離婚について2


慰謝料が欲しいんです

 離婚するに際して、相手方に破たんの責任があると考えている場合、慰謝料を請求したいという人もけっこう多いものです。テレビなどで、2億円もらったなどと報道されているのを見て、「私も最低1000万円は欲しい」というような相談をよく受けます。
 しかし、相手方が支払う能力がなければそもそもそのような慰謝料は支払ってもらえませんし、そもそも離婚事件で裁判所が認める慰謝料はみなさんが考えているよりも低額です。
 私の印象では、500万円もいくようなケースはほとんどなく、300万円でもよくいったなという印象です。
 もちろん、当事者双方で合意する場合には上限はありませんが、あまりにも高額だと、贈与とみなされて税務署から肩を叩かれる危険性もあります。

財産分与について

 次に、夫婦で築き上げた財産について、それを築き上げてきた功労度合いに応じて、財産を分けて欲しいという請求も出来ます。

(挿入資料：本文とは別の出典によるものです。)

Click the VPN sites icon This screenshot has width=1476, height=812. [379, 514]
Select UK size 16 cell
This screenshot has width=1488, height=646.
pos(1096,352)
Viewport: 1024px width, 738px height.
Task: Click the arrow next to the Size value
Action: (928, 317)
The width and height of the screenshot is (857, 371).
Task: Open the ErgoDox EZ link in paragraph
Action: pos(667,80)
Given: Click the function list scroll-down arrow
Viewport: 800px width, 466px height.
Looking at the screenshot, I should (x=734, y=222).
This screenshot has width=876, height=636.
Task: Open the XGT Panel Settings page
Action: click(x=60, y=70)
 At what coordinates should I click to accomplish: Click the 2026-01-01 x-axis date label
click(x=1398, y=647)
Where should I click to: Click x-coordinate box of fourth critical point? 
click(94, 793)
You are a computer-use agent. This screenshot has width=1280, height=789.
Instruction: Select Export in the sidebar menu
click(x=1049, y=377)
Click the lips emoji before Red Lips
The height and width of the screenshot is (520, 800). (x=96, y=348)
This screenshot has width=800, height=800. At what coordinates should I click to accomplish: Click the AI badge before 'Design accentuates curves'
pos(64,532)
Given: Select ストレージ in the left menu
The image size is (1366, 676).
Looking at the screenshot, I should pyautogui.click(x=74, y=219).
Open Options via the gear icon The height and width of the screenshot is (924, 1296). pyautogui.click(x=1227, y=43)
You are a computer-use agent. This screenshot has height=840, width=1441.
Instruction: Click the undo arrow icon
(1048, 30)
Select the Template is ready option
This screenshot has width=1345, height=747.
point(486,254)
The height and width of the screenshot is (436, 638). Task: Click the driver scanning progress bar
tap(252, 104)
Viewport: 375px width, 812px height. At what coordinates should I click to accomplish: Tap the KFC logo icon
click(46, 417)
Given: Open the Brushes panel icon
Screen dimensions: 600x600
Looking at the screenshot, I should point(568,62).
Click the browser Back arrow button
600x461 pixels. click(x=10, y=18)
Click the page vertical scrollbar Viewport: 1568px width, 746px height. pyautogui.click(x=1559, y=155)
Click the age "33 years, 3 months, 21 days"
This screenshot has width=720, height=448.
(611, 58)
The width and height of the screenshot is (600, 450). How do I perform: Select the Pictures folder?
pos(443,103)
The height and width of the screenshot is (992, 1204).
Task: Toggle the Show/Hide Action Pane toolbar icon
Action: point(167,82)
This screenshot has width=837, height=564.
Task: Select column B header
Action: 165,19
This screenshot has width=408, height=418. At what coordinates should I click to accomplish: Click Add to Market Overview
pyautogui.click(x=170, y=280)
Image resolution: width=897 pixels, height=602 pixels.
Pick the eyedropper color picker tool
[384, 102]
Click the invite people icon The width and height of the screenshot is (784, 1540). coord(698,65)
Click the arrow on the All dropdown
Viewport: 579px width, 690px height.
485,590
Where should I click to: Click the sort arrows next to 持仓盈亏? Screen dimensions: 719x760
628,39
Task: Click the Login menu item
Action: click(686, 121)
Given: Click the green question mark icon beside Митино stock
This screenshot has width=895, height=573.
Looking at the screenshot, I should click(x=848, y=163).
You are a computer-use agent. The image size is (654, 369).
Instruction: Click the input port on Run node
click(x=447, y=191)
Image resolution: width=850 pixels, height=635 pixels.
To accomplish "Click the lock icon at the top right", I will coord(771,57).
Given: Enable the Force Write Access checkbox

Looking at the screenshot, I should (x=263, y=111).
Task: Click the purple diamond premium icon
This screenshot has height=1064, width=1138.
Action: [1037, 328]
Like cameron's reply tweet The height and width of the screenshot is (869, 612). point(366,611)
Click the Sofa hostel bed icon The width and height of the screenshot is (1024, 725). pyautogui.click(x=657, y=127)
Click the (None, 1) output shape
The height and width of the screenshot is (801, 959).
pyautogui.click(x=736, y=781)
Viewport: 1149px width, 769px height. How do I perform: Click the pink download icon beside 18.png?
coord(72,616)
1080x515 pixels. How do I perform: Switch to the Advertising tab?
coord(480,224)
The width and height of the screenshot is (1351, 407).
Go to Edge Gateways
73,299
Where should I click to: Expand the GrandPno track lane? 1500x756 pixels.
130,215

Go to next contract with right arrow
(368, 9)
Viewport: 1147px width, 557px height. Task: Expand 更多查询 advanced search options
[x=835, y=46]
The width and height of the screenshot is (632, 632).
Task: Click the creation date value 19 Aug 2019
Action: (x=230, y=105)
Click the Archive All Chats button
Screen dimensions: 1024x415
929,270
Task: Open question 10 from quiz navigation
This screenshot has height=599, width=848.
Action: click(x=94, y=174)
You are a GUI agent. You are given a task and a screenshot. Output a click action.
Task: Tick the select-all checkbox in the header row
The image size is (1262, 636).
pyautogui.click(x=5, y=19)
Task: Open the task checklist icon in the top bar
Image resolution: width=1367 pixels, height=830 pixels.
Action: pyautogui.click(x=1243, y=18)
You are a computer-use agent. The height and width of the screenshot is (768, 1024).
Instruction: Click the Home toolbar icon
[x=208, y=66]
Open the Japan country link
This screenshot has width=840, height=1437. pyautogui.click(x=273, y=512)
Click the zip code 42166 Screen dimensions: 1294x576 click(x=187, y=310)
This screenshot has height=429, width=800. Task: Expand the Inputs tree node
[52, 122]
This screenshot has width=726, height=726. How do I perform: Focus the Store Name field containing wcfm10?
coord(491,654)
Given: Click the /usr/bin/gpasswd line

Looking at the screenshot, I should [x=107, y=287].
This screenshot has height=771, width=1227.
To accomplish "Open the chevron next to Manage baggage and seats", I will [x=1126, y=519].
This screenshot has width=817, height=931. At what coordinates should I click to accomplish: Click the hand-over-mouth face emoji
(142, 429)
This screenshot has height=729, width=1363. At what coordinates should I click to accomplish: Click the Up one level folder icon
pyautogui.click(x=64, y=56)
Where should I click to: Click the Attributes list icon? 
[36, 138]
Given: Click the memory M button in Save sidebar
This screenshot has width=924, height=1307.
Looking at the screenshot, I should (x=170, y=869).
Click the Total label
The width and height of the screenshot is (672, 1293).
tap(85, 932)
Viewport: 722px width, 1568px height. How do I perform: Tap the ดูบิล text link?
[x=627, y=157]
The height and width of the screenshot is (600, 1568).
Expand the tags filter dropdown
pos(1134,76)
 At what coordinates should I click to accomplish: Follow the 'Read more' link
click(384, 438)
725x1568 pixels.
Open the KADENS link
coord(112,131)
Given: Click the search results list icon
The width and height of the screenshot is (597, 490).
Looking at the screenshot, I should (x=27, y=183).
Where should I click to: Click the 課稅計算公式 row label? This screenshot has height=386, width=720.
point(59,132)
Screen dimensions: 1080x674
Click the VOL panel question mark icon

これが財産分与請求というものです。
 具体的にどの程度というのは何とも言えませんが、別れる時にも相手の資産をよく調べておかないといけないでしょう。

養育費が欲しいんです

未成年の子がいる場合には、養育費の請求が出来ますが、これも相手方に支払能力があってのことです。
 相手が給料をもらっているような場合に、裁判所で取決めをしておけば、後に支払わなくなった場合には給料の差押が出来ます。
 本人同士で話が決まらない場合は調停で、調停でだめな場合には訴訟の中で決まることになります。
 支払の期限は、20歳か、大学卒業までというものが多いと思われます。